Exercise goal —
Your answer must be an exact copy of the listing below.

Given records —
•••••

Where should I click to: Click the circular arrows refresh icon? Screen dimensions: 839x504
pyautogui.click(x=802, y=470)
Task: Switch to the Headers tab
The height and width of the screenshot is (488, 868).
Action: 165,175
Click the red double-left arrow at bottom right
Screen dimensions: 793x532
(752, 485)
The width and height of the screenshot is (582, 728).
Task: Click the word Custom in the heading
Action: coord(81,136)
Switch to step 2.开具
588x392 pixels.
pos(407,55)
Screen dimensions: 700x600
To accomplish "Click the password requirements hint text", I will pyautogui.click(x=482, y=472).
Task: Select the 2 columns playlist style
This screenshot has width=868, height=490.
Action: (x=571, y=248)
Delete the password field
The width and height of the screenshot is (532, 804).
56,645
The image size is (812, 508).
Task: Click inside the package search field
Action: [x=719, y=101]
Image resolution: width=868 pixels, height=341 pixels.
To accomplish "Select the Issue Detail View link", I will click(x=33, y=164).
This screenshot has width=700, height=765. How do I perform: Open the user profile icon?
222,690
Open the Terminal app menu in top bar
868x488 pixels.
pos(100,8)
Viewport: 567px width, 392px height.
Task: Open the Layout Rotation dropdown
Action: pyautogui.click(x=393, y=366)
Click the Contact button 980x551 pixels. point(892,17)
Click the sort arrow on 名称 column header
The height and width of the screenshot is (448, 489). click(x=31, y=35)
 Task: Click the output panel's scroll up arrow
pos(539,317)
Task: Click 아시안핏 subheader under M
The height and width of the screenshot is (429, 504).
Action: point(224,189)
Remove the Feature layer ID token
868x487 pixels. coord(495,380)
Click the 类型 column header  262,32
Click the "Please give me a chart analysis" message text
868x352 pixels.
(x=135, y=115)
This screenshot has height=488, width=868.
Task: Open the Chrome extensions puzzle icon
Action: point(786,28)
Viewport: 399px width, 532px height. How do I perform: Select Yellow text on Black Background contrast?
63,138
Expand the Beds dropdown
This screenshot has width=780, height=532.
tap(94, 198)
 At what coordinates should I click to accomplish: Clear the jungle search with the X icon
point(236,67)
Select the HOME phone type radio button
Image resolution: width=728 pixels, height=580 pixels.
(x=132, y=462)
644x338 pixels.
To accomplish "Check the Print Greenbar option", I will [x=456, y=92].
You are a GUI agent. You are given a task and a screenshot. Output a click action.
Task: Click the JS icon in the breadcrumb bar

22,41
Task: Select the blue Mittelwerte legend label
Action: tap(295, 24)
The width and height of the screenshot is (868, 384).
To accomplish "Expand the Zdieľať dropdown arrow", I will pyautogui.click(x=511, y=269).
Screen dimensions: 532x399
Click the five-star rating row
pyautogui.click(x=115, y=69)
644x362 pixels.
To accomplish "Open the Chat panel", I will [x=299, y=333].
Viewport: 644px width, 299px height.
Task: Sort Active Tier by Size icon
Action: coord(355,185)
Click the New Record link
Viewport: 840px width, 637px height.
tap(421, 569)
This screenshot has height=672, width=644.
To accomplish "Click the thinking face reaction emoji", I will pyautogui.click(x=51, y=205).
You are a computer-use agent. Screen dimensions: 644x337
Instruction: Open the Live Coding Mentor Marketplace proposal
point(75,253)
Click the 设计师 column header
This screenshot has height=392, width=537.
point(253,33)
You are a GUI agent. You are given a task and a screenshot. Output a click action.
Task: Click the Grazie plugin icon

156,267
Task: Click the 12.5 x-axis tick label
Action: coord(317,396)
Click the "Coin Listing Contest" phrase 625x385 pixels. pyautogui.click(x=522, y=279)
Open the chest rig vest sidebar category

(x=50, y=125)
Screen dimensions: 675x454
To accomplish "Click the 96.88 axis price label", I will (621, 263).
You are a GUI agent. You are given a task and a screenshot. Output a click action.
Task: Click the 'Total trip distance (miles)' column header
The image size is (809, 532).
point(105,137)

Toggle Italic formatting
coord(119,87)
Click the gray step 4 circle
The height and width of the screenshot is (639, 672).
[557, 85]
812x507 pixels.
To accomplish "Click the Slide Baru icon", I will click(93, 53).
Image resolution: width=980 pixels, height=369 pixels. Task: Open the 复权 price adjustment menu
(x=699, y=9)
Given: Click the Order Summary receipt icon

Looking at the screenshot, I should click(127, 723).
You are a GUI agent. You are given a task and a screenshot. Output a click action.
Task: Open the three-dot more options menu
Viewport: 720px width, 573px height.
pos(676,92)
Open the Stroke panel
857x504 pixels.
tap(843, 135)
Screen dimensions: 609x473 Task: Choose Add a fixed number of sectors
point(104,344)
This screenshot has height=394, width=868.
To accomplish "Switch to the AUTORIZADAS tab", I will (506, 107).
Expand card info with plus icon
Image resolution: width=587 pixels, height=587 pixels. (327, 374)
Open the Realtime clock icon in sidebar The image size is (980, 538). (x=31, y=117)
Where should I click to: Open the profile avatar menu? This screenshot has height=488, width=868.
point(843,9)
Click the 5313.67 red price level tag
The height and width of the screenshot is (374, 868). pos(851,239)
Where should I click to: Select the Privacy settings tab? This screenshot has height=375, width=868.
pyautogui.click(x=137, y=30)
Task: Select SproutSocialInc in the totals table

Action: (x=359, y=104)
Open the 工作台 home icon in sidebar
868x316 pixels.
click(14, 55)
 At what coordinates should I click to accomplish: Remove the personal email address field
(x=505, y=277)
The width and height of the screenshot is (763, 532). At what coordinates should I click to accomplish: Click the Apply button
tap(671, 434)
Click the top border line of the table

•••••

Reply —
Where should I click to: Click the circular arrows refresh icon? Screen dimensions: 839x504
pyautogui.click(x=802, y=470)
Task: Switch to the Headers tab
The height and width of the screenshot is (488, 868).
Action: 165,175
Click the red double-left arrow at bottom right
Screen dimensions: 793x532
(752, 485)
The width and height of the screenshot is (582, 728).
Task: Click the word Custom in the heading
Action: coord(81,136)
Switch to step 2.开具
588x392 pixels.
pos(407,55)
Screen dimensions: 700x600
To accomplish "Click the password requirements hint text", I will pyautogui.click(x=482, y=472).
Task: Select the 2 columns playlist style
This screenshot has width=868, height=490.
Action: (x=571, y=248)
Delete the password field
The width and height of the screenshot is (532, 804).
56,645
The image size is (812, 508).
Task: Click inside the package search field
Action: [x=719, y=101]
Image resolution: width=868 pixels, height=341 pixels.
To accomplish "Select the Issue Detail View link", I will click(x=33, y=164).
This screenshot has width=700, height=765. How do I perform: Open the user profile icon?
222,690
Open the Terminal app menu in top bar
868x488 pixels.
pos(100,8)
Viewport: 567px width, 392px height.
Task: Open the Layout Rotation dropdown
Action: pyautogui.click(x=393, y=366)
Click the Contact button 980x551 pixels. point(892,17)
Click the sort arrow on 名称 column header
The height and width of the screenshot is (448, 489). click(x=31, y=35)
 Task: Click the output panel's scroll up arrow
pos(539,317)
Task: Click 아시안핏 subheader under M
The height and width of the screenshot is (429, 504).
Action: point(224,189)
Remove the Feature layer ID token
868x487 pixels. coord(495,380)
Click the 类型 column header  262,32
Click the "Please give me a chart analysis" message text
868x352 pixels.
(x=135, y=115)
This screenshot has height=488, width=868.
Task: Open the Chrome extensions puzzle icon
Action: point(786,28)
Viewport: 399px width, 532px height. How do I perform: Select Yellow text on Black Background contrast?
63,138
Expand the Beds dropdown
This screenshot has width=780, height=532.
tap(94, 198)
 At what coordinates should I click to accomplish: Clear the jungle search with the X icon
point(236,67)
Select the HOME phone type radio button
Image resolution: width=728 pixels, height=580 pixels.
(x=132, y=462)
644x338 pixels.
To accomplish "Check the Print Greenbar option", I will [x=456, y=92].
You are a GUI agent. You are given a task and a screenshot. Output a click action.
Task: Click the JS icon in the breadcrumb bar

22,41
Task: Select the blue Mittelwerte legend label
Action: tap(295, 24)
The width and height of the screenshot is (868, 384).
To accomplish "Expand the Zdieľať dropdown arrow", I will pyautogui.click(x=511, y=269).
Screen dimensions: 532x399
Click the five-star rating row
pyautogui.click(x=115, y=69)
644x362 pixels.
To accomplish "Open the Chat panel", I will [x=299, y=333].
Viewport: 644px width, 299px height.
Task: Sort Active Tier by Size icon
Action: coord(355,185)
Click the New Record link
Viewport: 840px width, 637px height.
tap(421, 569)
This screenshot has height=672, width=644.
To accomplish "Click the thinking face reaction emoji", I will pyautogui.click(x=51, y=205).
You are a computer-use agent. Screen dimensions: 644x337
Instruction: Open the Live Coding Mentor Marketplace proposal
point(75,253)
Click the 设计师 column header
This screenshot has height=392, width=537.
point(253,33)
You are a GUI agent. You are given a task and a screenshot. Output a click action.
Task: Click the Grazie plugin icon

156,267
Task: Click the 12.5 x-axis tick label
Action: coord(317,396)
Click the "Coin Listing Contest" phrase 625x385 pixels. pyautogui.click(x=522, y=279)
Open the chest rig vest sidebar category

(x=50, y=125)
Screen dimensions: 675x454
To accomplish "Click the 96.88 axis price label", I will (621, 263).
You are a GUI agent. You are given a task and a screenshot. Output a click action.
Task: Click the 'Total trip distance (miles)' column header
The image size is (809, 532).
point(105,137)

Toggle Italic formatting
coord(119,87)
Click the gray step 4 circle
The height and width of the screenshot is (639, 672).
[557, 85]
812x507 pixels.
To accomplish "Click the Slide Baru icon", I will click(93, 53).
Image resolution: width=980 pixels, height=369 pixels. Task: Open the 复权 price adjustment menu
(x=699, y=9)
Given: Click the Order Summary receipt icon

Looking at the screenshot, I should click(127, 723).
You are a GUI agent. You are given a task and a screenshot. Output a click action.
Task: Open the three-dot more options menu
Viewport: 720px width, 573px height.
pos(676,92)
Open the Stroke panel
857x504 pixels.
tap(843, 135)
Screen dimensions: 609x473 Task: Choose Add a fixed number of sectors
point(104,344)
This screenshot has height=394, width=868.
To accomplish "Switch to the AUTORIZADAS tab", I will (506, 107).
Expand card info with plus icon
Image resolution: width=587 pixels, height=587 pixels. (327, 374)
Open the Realtime clock icon in sidebar The image size is (980, 538). (x=31, y=117)
Where should I click to: Open the profile avatar menu? This screenshot has height=488, width=868.
point(843,9)
Click the 5313.67 red price level tag
The height and width of the screenshot is (374, 868). pos(851,239)
Where should I click to: Select the Privacy settings tab? This screenshot has height=375, width=868.
pyautogui.click(x=137, y=30)
Task: Select SproutSocialInc in the totals table

Action: (x=359, y=104)
Open the 工作台 home icon in sidebar
868x316 pixels.
click(14, 55)
 At what coordinates should I click to accomplish: Remove the personal email address field
(x=505, y=277)
The width and height of the screenshot is (763, 532). At what coordinates should I click to accomplish: Click the Apply button
tap(671, 434)
Click the top border line of the table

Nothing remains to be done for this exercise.